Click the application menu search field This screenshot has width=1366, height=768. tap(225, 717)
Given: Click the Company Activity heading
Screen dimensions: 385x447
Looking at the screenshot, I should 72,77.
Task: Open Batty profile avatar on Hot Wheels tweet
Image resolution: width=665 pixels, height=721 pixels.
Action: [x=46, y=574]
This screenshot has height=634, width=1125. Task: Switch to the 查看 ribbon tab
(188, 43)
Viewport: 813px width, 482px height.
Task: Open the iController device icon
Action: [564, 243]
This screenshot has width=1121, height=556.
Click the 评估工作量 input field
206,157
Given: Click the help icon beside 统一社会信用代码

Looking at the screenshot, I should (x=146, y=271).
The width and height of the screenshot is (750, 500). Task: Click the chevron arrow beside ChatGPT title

......

* **Goal of the exercise**: What is needed is an exact reproduction of the data.

* **Output**:
Click the application menu search field This screenshot has width=1366, height=768. tap(225, 717)
Given: Click the Company Activity heading
Screen dimensions: 385x447
Looking at the screenshot, I should 72,77.
Task: Open Batty profile avatar on Hot Wheels tweet
Image resolution: width=665 pixels, height=721 pixels.
Action: [x=46, y=574]
This screenshot has height=634, width=1125. Task: Switch to the 查看 ribbon tab
(188, 43)
Viewport: 813px width, 482px height.
Task: Open the iController device icon
Action: [564, 243]
This screenshot has width=1121, height=556.
Click the 评估工作量 input field
206,157
Given: Click the help icon beside 统一社会信用代码

Looking at the screenshot, I should (x=146, y=271).
The width and height of the screenshot is (750, 500). Task: Click the chevron arrow beside ChatGPT title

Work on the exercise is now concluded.